不知为何看见对方第一眼,心里竟然生出了几分熟悉之感。

因为这股子感觉,萧虎脑子一抽就答应了对方的要求,此时抱着剑看着面前紧闭着的门,只想抽自己两个大嘴巴子。

扶风:“将军,请吧。”

这模样是压根就不打算留人在这…………

萧虎深吸了一口气,抱着剑下楼,然而刚走下去两步脑子里突然想到了什么他折回到扶风跟前,问出声,“里面那个是不是……”

扶风看了下方的仪仗一眼,“将军慎言。”

萧虎也不是个傻子,扶风的眼神里分明就有猫腻。

他什么也没问,就抱着剑下了楼,可在他骑马从这离开的时候,脑子里还就想到了那些送到西河玉京的一些消息。

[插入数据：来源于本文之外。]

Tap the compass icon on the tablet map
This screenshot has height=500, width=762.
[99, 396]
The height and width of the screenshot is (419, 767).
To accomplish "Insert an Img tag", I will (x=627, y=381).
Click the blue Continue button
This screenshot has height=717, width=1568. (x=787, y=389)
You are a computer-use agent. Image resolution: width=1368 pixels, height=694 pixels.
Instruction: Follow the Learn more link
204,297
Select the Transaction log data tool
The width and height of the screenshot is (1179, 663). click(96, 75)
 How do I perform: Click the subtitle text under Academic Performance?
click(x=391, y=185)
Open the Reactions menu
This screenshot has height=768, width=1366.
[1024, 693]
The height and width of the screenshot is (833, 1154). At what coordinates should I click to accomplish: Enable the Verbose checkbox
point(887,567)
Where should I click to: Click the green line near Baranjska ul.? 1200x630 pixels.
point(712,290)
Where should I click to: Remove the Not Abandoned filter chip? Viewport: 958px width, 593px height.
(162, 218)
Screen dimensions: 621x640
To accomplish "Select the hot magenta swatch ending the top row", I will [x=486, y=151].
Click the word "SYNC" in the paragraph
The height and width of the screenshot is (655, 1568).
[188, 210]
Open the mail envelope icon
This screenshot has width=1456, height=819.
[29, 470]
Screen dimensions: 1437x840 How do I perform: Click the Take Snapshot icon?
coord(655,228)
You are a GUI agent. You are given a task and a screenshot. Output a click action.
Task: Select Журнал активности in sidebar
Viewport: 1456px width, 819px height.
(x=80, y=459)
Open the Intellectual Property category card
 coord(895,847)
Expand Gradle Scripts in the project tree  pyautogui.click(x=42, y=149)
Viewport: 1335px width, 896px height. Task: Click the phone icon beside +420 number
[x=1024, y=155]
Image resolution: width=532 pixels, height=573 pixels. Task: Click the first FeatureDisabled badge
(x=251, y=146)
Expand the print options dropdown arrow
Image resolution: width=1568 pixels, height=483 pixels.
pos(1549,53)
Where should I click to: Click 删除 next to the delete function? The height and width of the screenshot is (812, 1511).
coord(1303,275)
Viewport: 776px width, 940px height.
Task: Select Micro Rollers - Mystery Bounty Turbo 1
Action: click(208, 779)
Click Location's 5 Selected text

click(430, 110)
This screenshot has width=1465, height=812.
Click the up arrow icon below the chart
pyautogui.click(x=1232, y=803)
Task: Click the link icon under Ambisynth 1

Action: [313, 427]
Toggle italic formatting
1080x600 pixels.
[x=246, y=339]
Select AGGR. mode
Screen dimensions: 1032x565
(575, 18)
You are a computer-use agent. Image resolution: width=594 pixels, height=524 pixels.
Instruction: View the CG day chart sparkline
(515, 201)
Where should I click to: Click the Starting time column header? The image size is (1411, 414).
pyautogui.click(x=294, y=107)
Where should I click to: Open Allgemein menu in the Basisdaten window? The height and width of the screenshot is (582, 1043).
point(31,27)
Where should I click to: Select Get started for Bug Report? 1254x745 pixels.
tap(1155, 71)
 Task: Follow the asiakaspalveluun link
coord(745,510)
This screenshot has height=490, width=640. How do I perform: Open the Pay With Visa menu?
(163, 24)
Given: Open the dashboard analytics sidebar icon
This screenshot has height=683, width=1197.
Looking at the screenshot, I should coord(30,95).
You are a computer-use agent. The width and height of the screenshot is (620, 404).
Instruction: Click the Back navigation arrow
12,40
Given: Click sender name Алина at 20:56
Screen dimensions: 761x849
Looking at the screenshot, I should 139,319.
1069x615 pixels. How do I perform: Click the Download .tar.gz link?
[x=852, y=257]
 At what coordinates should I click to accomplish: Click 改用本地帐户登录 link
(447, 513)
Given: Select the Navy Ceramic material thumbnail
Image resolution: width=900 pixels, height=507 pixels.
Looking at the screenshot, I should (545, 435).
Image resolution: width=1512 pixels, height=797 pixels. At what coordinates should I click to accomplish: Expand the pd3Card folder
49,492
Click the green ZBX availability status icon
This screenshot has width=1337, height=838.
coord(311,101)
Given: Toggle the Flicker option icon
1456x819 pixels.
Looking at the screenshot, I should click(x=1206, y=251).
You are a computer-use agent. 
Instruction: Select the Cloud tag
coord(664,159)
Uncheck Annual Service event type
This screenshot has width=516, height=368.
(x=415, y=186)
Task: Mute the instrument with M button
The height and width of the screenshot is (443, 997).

他听说去年君后雍玦送了沈执清一个大礼,此人出自双喜楼,是名乐师,名叫宴朝欢,看来说的便是这个人。近些日子南梁的谣言颇重,只是不知道这谣言到底是真是假……

*

屋子里周景看着沈执清伏在榻子上咳嗽了两声,担心坏了,“相爷,你这是真的生了病?”

沈执清拢着手里的暖炉,抬眼瞪了坐在一旁的嵇宴一眼。

嵇宴抬手轻轻拍了拍沈执清的脊背帮人顺了顺气,“没什么大事,感染风寒。”

“风寒?”

周景赶忙出声,“呦,一定是相爷这一路奔波,累坏了身子骨……”

劳累…………

那事,是挺累的。

沈执清脑子里就不禁又想起在船上混乱的一夜,荷香弥漫,小船在水里轻轻摇晃着,夜色浓郁,和着一些暧/昧不清声音……

沈执清突然觉得自己的脸有点热,此时去堵住周景的嘴,不知道还来不来得及。

嵇宴看了一眼沈执清发红的耳廓,他就知道沈执清是个脸皮薄的,他抬手将一张纸递到周景的手里,出声打断了周景想要刨根问底的心,“照着这上面方子让人煎副药过来。”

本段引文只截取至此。